Résumé des actes, des opinions et des projets de Turgot.

Jugement.

Avant de conclure, il est bon de résumer l'œuvre ministérielle de Turgot, d'étudier une dernière fois, sous forme de tableau sommaire, l'ensemble de ses idées et de ses plans.

« Je n'admire pas Colomb, a-t-il écrit quelque part, pour avoir dit : << La terre est ronde; donc, en avançant vers l'Occident, je rencontrerai » la terre, quoique les choses les plus simples soient souvent les plus difficiles à trouver.
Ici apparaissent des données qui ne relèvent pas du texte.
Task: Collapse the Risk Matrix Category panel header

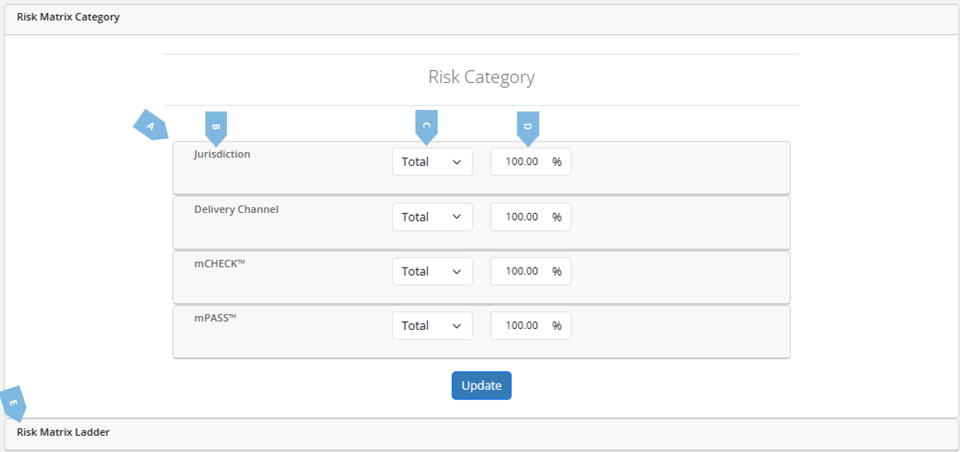Action: (68, 17)
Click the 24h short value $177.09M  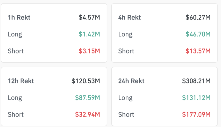tap(196, 114)
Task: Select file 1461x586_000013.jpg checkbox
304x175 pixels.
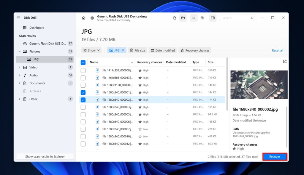Action: [83, 78]

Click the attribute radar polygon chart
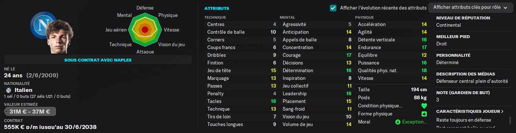[145, 30]
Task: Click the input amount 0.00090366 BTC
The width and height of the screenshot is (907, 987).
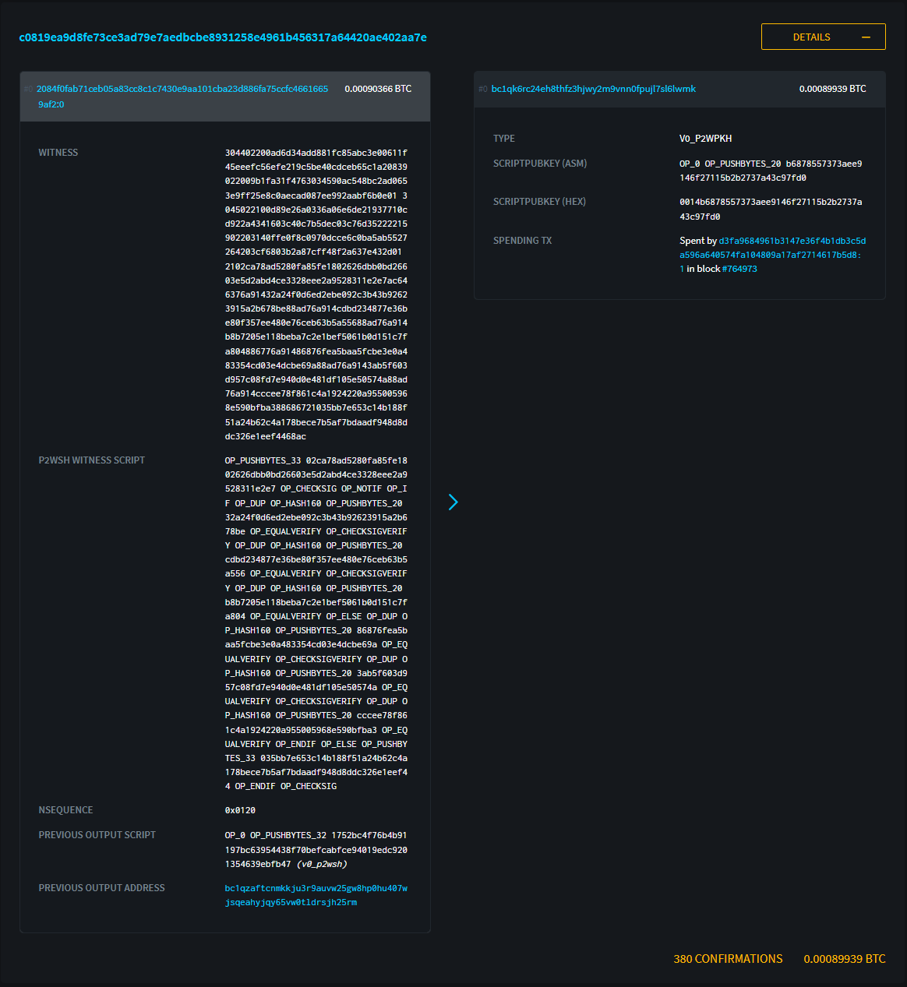Action: (378, 89)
Mais ce qui caractérise une âme forte est la confiance avec laquelle il s'abandonne à une mer inconnue sur la foi d'un raisonnement. Que devaient être le génie et l'enthousiasme de la vérité chez un homme à qui une vérité donnait tant de courage! Dans beaucoup d'autres carrières, le tour du monde est à faire encore. La vérité est de même sur la route; la gloire et le bonheur d'être utile sont au bout (1). » Sur la foi de ses idées, Turgot, lui aussi, avait entrepris, comme Christophe Colomb, de faire le tour du monde, pour assurer à sa patrie et à l'humanité la possession d'une terre promise nouvelle; et, moins heureux que lui, il n'était pas allé jusqu'au bout du voyage; mais il crut jusqu'à son dernier souffle que sa route était la bonne et la seule vraie, et qu'en allant toujours vers la justice et la liberté, on finirait par trouver le bonheur.

I. — DES DROITS DE L'HOMME, D'APRÈS TURGOT.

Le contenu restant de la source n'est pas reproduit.